O an gözümün önüne gelen ilk görüntü Efe’nin arabasının plakasıydı.  “34 ESM. Efe – Sibel – Metin” Bunlar onun anne ve babasının isimleriydi.

“Sibel ve Metin...” dedim sessizce, “Annen ve babanın ismi.” Başını salladı.

“Annem ve babamın ismi.” diye tekrar etti, “Yani teyzem ve eniştemin.”
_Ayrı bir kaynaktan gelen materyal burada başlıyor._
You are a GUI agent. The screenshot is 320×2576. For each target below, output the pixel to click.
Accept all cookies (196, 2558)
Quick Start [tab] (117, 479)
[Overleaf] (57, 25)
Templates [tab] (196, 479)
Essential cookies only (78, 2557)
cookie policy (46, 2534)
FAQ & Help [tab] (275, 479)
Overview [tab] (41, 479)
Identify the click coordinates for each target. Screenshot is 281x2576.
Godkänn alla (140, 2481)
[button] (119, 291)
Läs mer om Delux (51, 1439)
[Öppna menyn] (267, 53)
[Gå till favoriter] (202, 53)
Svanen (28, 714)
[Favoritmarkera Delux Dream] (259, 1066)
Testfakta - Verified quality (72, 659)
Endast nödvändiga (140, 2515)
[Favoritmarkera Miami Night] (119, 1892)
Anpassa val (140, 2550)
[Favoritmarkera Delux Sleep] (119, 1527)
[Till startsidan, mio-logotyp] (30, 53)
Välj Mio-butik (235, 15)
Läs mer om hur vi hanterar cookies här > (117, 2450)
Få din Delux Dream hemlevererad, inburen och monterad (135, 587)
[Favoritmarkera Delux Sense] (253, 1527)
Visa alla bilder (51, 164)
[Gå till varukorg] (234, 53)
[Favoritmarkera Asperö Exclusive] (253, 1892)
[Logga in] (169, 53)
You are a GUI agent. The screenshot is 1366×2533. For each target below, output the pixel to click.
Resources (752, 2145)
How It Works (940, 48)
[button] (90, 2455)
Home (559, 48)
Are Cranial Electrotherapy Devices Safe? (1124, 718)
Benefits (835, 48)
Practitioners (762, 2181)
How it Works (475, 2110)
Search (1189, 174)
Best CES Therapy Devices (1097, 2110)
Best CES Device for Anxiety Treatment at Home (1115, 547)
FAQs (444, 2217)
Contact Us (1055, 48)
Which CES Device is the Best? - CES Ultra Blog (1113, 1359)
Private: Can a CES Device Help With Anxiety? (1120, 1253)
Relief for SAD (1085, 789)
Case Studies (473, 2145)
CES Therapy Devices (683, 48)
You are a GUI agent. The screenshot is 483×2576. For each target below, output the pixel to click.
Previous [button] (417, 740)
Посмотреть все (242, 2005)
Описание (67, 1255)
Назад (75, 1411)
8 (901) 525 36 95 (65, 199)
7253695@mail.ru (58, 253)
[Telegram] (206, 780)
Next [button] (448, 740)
Uzun bir sessizlik oldu. Duyduklarımı algılamakta o kadar zorlanıyordum ki ne diyeceğimi bilemez bir haldeydim. Sadece şaşkınlıkla onu izliyordum. Efe ise yaşadığı her şeyin bir bir gözlerinin önünden geçip gidişini izliyordu sanki.

“Beni oradan dokuz yaşımda aldılar. İyi değildim. İleri derecede öfke bozukluğum vardı, gerçekleri kabullenemiyordum.” Sonra durdu, ağlamamak için yutkundu. Kendisini konuşmaya zorluyordu ama ben bile boğazındaki yumruyu dışarıdan hissedebiliyordum.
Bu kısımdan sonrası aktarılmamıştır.